C.L. : L’allongement de l’obligation de formation de 16 à 18 ans peut être pensé en ce sens. Mais on peut avoir plus d’école et que ça reste du quantitatif. Quelles mesures seront prises pour s’occuper de manière serrée des élèves décrocheurs ? Avec la mise en place des établissements publics des enseignements fondamentaux, on peut à l’inverse avoir un sérieux doute. Quand on sait ce que sont les « fondamentaux » pour le ministre, il y a de quoi s’inquiéter. Une conception particulièrement restreinte qui est loin de prendre en considération l’ensemble du socle commun de connaissances, de compétences et de culture. N’y aurait-il pas la tentation de mettre en place des écoles à double vitesse ? Pour certains et certaines un socle commun exigeant et pour d’autres une école réduite aux « fondamentaux ». Les mots ont un sens. Cette école aurait pu s’appeler école de la scolarité obligatoire ou du socle commun.
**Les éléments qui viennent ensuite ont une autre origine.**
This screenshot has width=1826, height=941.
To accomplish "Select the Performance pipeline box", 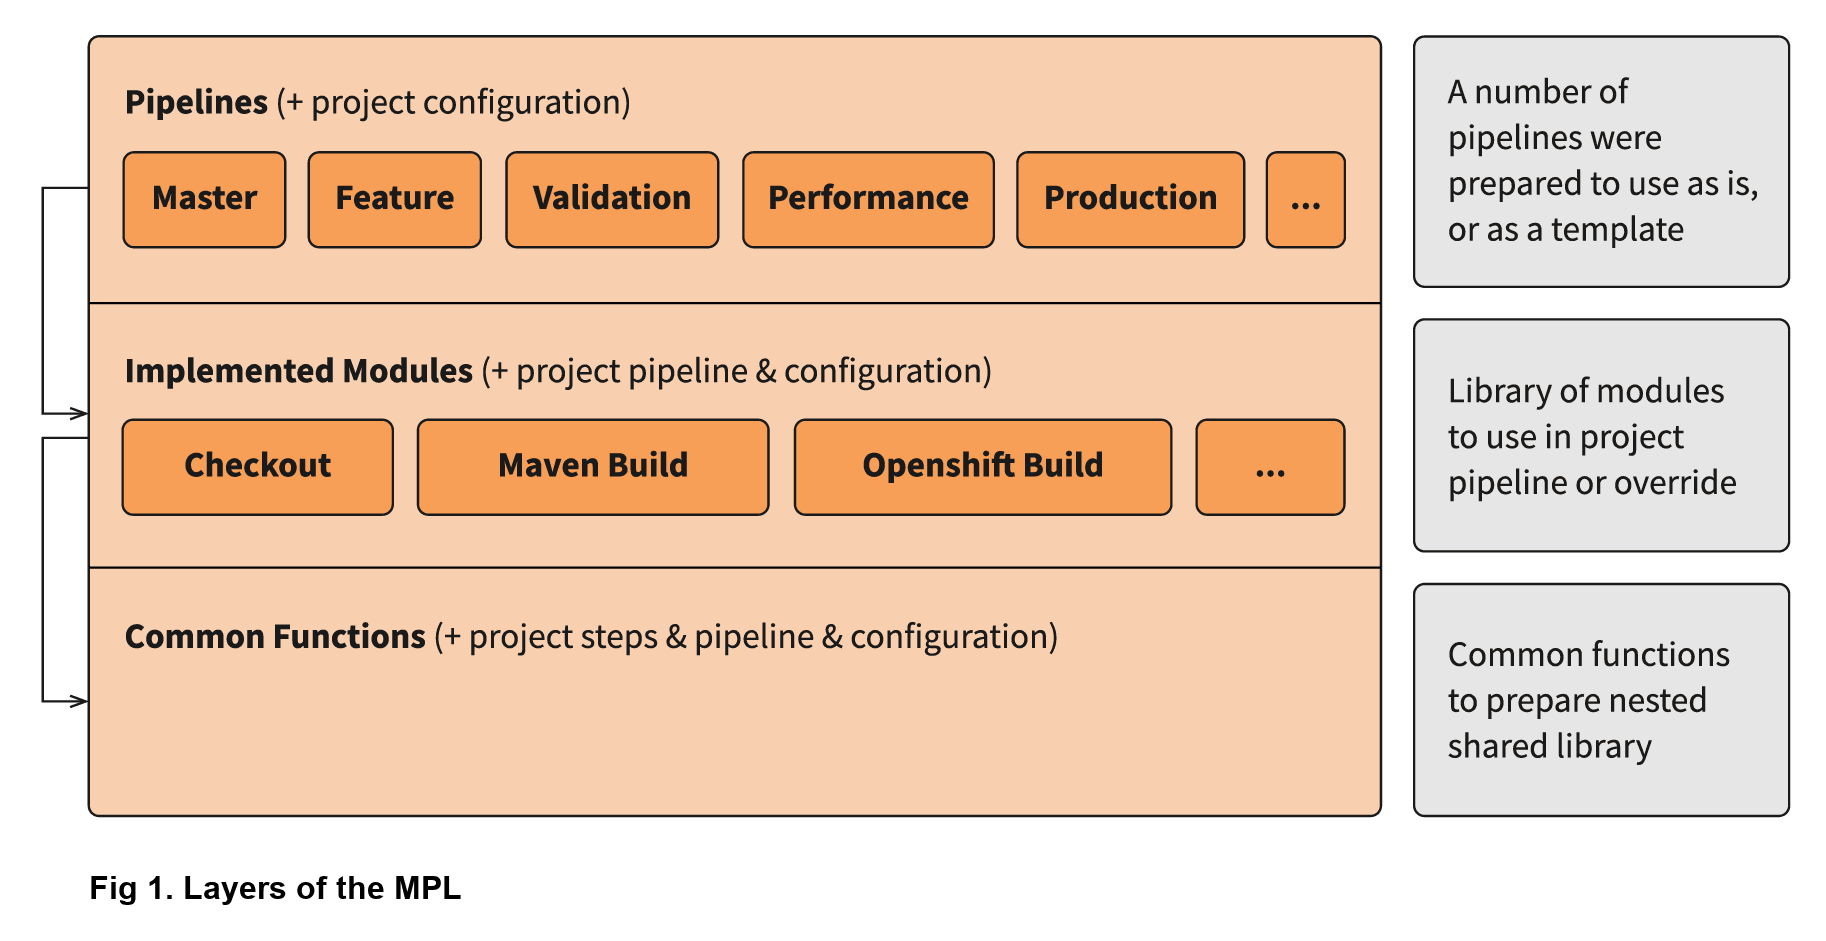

L’instruction obligatoire à 3 ans, n’est-ce pas une avancée ?
C.L. : On sait que sur le fonctionnement réel de la maternelle cela ne changera pas grand-chose, la plupart des enfants y sont déjà scolarisés. Ce qui est intéressant sur ce sujet c’est d’analyser comment s’étaient positionné les cinq principaux grands candidats ou candidates à la présidentielle. La droite et l’extrême droite avaient proposé d’avancer d’un an l’obligation scolaire avec la volonté de séparer les 3 et 4 ans d’une scolarisation réelle. De l’autre côté de l’échiquier deux candidats, Mélenchon et Hamon, portaient l’instruction obligatoire à 3 ans pour sécuriser la maternelle. De fait, la principale incidence de cette mesure sera le financement de l’école privée. Le seul qui ne s’était pas exprimé sur cette question c’est le président de la République qui l’a finalement présenté de manière opportuniste comme une mesure sociale lors des Assises de la maternelle.
Drapeau en classe, parents 1 et 2, comment avez-vous apprécié l’irruption de ces thèmes ?
C.L. : J’y ai vu l’arrière fond d’une situation politique générale où certains veulent mettre en avant des thématiques identitaires avec une délectation manœuvrière. C’est aussi l’effet d’une loi attrape-tout, sans colonne vertébrale identifiée, qui facilite et autorise le « n’importe quoi ». Enfin, c’est une méconnaissance arrogante de ce qui se fait ou peut se faire à l’école de façon opérationnelle. Sur le fond ce n’est pas très important mais c’est symptomatique d’un climat qui n’est pas très sain.
Avec l’article 1, le ministre peut-il restreindre l’expression enseignante ?
C.L. : Tout dans cette loi s’est passé comme une série de coups, de ruses. Ce n’est pas de l’ordre de la grande navigation mais du cabotage sans ligne directrice d’avenir pouvant être clairement revendiquée, au coup par coup, mais qui peuvent avoir des effets complémentaires et pour certains redoutables. C’est le cas de cet article qui, positionné en premier, prend une place particulière. Le ministre refuse de le retirer malgré l’avis du Conseil d’État et des syndicats. Il annonce que cela ne change rien mais il le maintient quand même. Cela participe d’une vision à la fois autoritaire et rusée de la direction de l’Éducation nationale. C’est un article d’intimidation qui risque fort de peser sur le quotidien des personnels.